Corporate America has made big strides toward the smoke-free workplace. Its next goal: the smoke-free worker.

Many businesses are seeking to reduce their medical bills by paying for programs to help employees stop smoking. A decade ago, such programs were rare. But recent surveys indicate that one-third of companies with at least 200 workers now offer smoking cessation as part of their employee benefits package.
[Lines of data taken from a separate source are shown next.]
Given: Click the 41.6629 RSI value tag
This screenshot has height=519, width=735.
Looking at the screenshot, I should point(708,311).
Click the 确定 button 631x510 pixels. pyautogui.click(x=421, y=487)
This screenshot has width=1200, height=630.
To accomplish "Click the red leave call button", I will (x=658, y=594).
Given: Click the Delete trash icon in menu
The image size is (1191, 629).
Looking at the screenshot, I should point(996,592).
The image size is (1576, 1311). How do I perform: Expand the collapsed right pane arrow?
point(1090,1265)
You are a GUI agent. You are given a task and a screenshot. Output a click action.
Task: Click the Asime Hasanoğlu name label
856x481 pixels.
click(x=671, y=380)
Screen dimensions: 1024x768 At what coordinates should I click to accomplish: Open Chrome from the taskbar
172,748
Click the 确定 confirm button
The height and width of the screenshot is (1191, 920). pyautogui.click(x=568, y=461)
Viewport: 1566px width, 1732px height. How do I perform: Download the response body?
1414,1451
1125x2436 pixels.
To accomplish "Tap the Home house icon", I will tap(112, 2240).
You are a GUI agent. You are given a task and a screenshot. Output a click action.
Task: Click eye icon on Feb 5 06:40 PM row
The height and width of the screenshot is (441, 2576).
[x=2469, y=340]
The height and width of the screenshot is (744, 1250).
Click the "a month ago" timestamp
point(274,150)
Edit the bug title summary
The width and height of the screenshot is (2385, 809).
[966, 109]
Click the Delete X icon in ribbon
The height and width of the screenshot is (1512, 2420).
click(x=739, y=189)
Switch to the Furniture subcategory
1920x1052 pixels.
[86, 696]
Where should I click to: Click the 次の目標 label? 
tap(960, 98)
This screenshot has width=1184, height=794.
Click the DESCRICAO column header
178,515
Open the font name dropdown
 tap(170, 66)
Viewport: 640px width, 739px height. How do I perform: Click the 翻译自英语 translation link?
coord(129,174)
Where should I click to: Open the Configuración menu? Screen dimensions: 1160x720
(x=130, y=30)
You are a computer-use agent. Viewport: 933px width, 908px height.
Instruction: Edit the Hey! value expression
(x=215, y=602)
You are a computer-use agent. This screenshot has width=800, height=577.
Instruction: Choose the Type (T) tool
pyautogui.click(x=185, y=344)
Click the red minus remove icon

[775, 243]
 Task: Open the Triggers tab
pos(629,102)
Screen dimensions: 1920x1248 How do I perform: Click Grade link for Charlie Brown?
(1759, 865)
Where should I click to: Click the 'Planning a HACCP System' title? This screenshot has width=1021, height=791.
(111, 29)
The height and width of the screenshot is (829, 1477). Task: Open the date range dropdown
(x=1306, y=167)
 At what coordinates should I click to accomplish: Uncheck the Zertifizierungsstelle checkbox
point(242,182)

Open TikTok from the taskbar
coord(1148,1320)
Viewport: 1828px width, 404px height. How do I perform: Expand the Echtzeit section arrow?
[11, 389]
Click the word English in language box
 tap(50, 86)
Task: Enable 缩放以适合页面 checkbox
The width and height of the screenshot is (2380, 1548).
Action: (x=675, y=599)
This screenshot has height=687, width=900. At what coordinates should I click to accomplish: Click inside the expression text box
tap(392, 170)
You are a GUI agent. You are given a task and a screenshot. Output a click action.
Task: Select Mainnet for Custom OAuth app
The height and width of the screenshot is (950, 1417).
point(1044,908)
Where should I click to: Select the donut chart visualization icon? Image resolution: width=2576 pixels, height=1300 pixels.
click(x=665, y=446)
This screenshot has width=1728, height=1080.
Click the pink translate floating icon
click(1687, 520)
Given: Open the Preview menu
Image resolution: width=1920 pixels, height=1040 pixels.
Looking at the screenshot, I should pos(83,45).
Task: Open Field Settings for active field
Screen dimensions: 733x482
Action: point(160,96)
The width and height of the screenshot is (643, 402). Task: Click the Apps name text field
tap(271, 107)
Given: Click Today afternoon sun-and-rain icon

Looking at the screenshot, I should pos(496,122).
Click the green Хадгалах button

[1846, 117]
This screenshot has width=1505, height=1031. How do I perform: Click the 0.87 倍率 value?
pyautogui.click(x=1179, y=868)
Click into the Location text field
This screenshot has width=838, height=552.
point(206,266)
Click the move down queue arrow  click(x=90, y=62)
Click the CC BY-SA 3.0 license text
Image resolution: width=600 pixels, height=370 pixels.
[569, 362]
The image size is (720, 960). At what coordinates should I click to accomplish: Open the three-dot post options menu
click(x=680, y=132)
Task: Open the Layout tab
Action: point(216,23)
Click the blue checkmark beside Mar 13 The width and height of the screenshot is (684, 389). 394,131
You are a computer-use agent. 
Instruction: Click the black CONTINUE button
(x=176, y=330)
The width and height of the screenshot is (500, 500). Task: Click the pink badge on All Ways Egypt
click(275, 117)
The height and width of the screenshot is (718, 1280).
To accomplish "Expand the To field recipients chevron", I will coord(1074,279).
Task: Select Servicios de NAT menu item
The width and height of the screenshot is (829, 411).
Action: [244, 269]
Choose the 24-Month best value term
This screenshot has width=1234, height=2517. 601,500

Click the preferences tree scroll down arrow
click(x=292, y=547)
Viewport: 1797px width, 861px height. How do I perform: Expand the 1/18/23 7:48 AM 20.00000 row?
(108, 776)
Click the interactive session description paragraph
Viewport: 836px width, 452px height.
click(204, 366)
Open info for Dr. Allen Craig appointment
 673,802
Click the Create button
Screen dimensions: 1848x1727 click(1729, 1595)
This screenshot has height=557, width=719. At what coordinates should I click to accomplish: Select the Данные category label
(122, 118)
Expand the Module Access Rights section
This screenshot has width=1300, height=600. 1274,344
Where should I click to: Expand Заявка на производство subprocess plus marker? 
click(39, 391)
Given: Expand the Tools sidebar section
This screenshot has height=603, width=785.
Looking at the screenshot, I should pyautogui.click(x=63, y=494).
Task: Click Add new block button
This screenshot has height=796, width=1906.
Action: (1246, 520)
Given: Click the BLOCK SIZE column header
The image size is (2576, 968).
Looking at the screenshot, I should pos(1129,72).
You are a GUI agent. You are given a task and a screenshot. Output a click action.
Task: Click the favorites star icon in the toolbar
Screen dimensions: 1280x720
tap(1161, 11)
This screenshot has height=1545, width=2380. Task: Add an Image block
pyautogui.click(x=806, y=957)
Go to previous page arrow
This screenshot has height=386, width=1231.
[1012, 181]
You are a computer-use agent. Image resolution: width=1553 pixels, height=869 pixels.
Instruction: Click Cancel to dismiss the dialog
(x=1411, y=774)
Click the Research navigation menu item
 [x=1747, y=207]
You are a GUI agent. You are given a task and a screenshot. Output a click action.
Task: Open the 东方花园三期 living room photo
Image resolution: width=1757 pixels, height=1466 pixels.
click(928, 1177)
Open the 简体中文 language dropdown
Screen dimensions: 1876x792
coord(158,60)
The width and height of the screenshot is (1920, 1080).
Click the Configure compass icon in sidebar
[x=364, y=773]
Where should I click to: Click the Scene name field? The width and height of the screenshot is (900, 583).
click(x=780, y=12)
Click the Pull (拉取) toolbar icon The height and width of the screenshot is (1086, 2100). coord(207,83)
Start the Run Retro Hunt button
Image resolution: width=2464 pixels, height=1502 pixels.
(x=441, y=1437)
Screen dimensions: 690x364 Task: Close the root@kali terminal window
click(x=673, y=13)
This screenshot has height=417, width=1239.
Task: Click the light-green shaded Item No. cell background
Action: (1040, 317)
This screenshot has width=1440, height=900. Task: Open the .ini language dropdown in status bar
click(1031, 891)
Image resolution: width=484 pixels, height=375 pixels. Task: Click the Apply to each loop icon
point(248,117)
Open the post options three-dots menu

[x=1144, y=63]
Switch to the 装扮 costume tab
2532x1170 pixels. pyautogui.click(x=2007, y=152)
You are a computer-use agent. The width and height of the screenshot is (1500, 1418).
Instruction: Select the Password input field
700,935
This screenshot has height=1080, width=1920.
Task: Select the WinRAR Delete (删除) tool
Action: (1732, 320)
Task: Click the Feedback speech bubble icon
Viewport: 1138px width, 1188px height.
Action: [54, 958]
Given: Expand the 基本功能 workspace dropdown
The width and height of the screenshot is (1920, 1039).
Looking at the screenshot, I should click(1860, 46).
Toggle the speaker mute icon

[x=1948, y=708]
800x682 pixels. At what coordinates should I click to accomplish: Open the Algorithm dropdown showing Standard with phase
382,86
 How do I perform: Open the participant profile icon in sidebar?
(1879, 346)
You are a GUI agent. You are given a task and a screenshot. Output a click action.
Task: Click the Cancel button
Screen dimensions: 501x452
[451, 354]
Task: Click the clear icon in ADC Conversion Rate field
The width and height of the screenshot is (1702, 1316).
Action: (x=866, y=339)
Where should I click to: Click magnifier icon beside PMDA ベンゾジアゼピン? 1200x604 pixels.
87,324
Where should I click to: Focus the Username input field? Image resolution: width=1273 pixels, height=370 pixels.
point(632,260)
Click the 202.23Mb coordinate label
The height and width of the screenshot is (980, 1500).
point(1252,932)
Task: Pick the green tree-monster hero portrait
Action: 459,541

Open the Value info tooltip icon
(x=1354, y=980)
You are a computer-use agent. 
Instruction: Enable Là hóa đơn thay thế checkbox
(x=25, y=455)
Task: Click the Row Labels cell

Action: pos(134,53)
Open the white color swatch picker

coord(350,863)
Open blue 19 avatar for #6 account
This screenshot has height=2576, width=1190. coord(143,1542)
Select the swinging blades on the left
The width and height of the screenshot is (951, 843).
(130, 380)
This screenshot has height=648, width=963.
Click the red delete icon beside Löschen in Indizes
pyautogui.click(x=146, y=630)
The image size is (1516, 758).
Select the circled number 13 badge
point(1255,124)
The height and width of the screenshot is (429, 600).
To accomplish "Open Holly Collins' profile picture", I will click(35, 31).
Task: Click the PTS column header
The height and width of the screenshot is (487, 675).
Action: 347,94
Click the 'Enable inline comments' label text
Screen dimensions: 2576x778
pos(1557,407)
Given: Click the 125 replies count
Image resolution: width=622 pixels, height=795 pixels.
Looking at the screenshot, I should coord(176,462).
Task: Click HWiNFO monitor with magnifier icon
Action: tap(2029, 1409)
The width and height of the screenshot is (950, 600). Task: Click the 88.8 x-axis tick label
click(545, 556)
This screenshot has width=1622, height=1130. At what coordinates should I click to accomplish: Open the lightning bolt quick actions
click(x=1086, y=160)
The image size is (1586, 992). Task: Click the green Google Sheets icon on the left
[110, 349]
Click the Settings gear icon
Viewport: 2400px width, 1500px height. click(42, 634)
Among the nation’s biggest companies, the number may be nearly two-thirds of employers.

“Tobacco cessation has been the hot topic for the last year,” said Helen Darling, president of the National Business Group on Health, which includes more than 200 large employers.

The programs are yet another example, along with various other corporate wellness efforts like weight management and diabetes control, of how private employers are taking health care reform into their own hands, even as politicians continue to debate proposals and tactics in Washington and on the campaign trail.

For businesses, it is a bottom-line calculus. Spending as much as $900 or so to give a participant free nicotine patches and drugs to ease withdrawal, as well as phone sessions with smoking addiction counselors, can more than offset the estimated $16,000 or more in additional lifetime medical bills that a typical smoker generates, according to federal health data.

That federal figure does not count the costs of absenteeism or the drain on productivity when smokers periodically duck outside for a cigarette.